In the darkness, I stand near the woodpile, breathing in the scent of sap and fresh wood, of damp soil turned up. Our cat sits on the windowsill, peering out at me. Overhead, the Milky Way spreads across the sky. My daughters’ voices drift through the screen, figuring out their answers, laughing a little — for the moment — happy.

In the Journey

In these warm September days, the little boys who live across the street dig in their dirt driveway, holding up their tractors for me to admire, their faces covered with dirt. The older boy, who’s heading into whatever might be kindergarten this year, wears his Spiderman suit everyday.

Our two houses are at the end of the one-way road. The two brothers, this summer, have begun dismantling the road’s pavement, picking up the broken asphalt pieces and building a tower in their driveway. I look at the tower with immense pleasure. Sure, the world may be falling down around us, but here’s two little boys, recreating the world.

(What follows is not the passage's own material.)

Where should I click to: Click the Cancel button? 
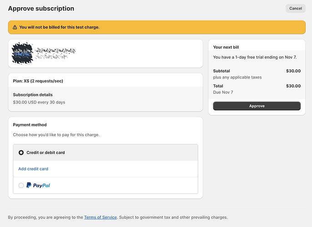295,9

I can’t help but wonder if someday these boys will remember the Covid time as the summer of digging, like I remember the summer of my brother’s fourth year as the time he dug a bear trap — and then fell into it.

On our end, with my daughters, we canoed out to an island of hemlock trees, a beautiful place, silent but for the water lapping the shores and a loon calling across the pond. The girls packed sandwiches and apples and a bag of potato chips. We ate everything and then rowed across the pond. Why not? This is where we are. What’s the rush to go anywhere?

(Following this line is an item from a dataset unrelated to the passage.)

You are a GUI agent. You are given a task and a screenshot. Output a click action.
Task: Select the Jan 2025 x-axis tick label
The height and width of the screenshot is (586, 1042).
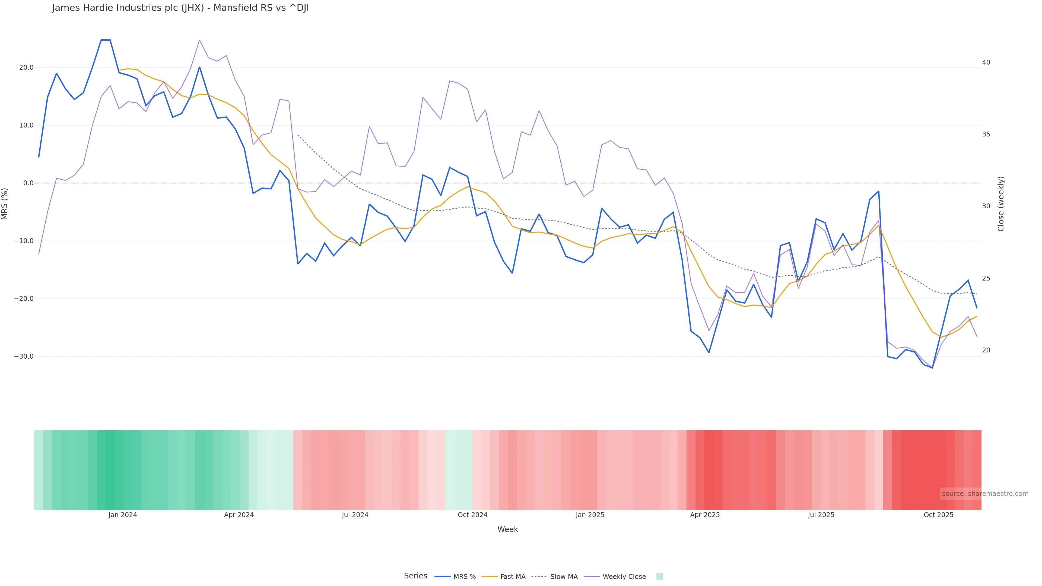tap(590, 515)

On the eve of school (possibly) reopening, I keep thinking of Maria Montessori’s wisdom….

Preventing war is the work of politicians, establishing peace is the work of educationists.
― Maria Montessori

Nichols Pond, Woodbury, Vermont
Photo by Molly S.

True Compass

Yesterday, my 15-year-old drove on the interstate for the first time. Fittingly, this route was one of our favorites — a hardly used stretch across northern Vermont and New Hampshire.

Coming home, we took the long way around St. Johnsbury, where one interstate joins in with another.

At a particular but unremarkable place, just as we crested a hill, I remember driving this same highway in our old blue Volvo, my then-husband in the passenger seat, our girls in the back, talking and doing some kid craft project. My then-husband and I were listening to an NPR report about Teddy Kennedy and the late senator’s true compass.

So many years have passed since then. Our youngest is now driving, utterly confident, her sister and I offering advice — be wary of semis, know that blind spot. As I’m chauffeured by her, I think how my daughters will be tested in their lives in ways neither of their parents have, their own forming compasses pushed and challenged. So often, I feel I endlessly run my mouth with advice — don’t trust any other driver, suspect impairment and incompetence — but I know my girls always make their choices, create their own lives, enact their own unique dramas.

Mostly, I’m just so damn glad to be here, still part of their lives, ragged and worn out, the worrying mama….

True compass, I ponder as we drive home. This piece I keep to myself.